The Innovative Approach
LEP funding allowed us to recruit experienced postgraduate tutors from across the seven schools of the college to participate in this project. Through a series of planning workshops on Zoom, tutors from different disciplines collaborated with us in the design and development of the module.
We worked together to identify the learning outcomes and to develop the module content and assessment strategy, paying particular attention to the developing needs of new tutors. Our tutor design team worked with their peers to create learning materials in various formats including interviews, lesson plans and technology reviews. The involvement of experienced tutors in the design of the module ensures that it meets the specific needs of their peers, addressing key areas of personal and professional development from building confidence in the classroom to planning innovative sessions and grading assignments with skill and consistency.
In developing transferable skills in communication, critical reflection and feedback, this module will support the professional development of all postgraduate tutors, whether they are seeking an academic position or pursuing other career paths.
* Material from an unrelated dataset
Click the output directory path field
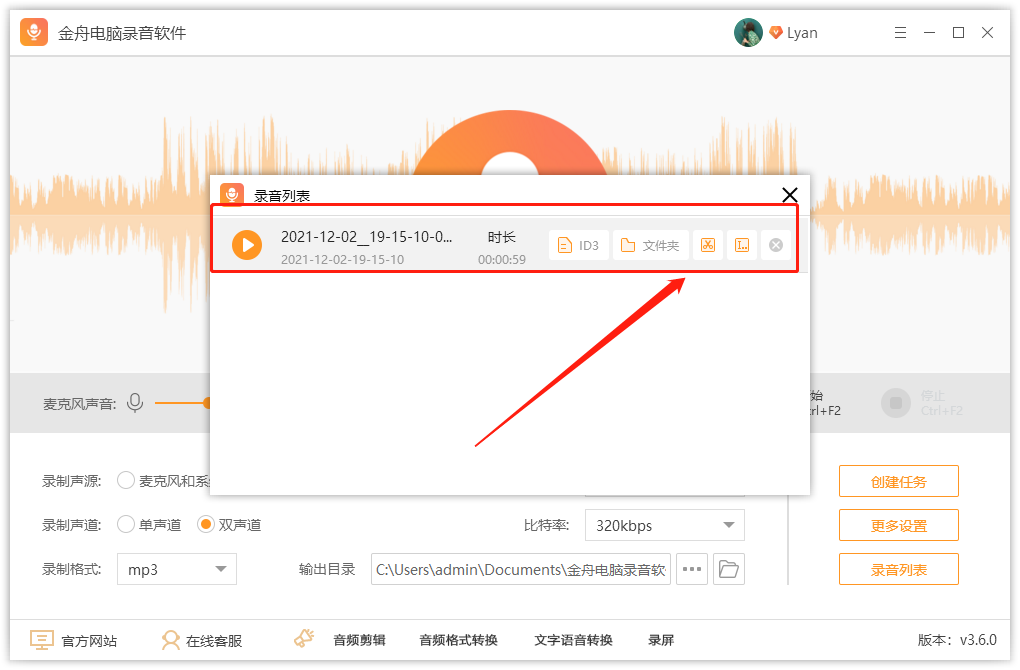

In addition, our design team gained considerable benefit from the experience, refining their expertise in university teaching and learning and developing networking and creative problem solving skills.
Our new module has now been built within Brightspace and will be launched in Autumn 2021 (see appendix for the module outline). Tutors involved in co-creating the module speak of the value of learning from their peers, reflecting on their own practice as tutors, honing their skills, and developing a module from scratch.
Charlotte says that ‘the opportunity to collaborate with a team of tutors and to foster new connections was extremely rewarding’. Several said that they wished they had the opportunity to take a module like this when they began teaching, with Anna welcoming the opportunity to ‘create the systems that would have helped me’. Zhengfeng is confident that the module ‘will guide [tutors] through the tutoring journey’; Rachel hopes new tutors will feel ‘more confident and prepared’; and Laura anticipates that tutors will become more ‘confident and effective educators’. Jenna speaks about the value of the ‘practical tools and tips’ provided by the module; Fiona expects that tutors ‘will gain various tools and skills […] that they can implement in the classroom’; and Anna hopes that tutors ‘feel encouraged to try new things’. Laura highlights the benefits of peer learning, which ‘is one of the cornerstones of the module’; and Zhengfeng emphasizes the short videos where tutors will hear the ‘tips and insights’ of Arts and Humanities colleagues. Kelly speaks for all of us when she anticipates that ‘tutors with any level of previous experience will find this module foundational, a collaborative and dynamic resource that will act as both a support and a source of inspiration in the classroom.’
We drew upon a wide range of material, including our own experiences as students on the Graduate Diploma of University Teaching and Learning. We found valuable resources on the UCD Teaching and Learning website, the UCD OER, and through the UCD Teaching and Learning Community. A module reading list is available on request.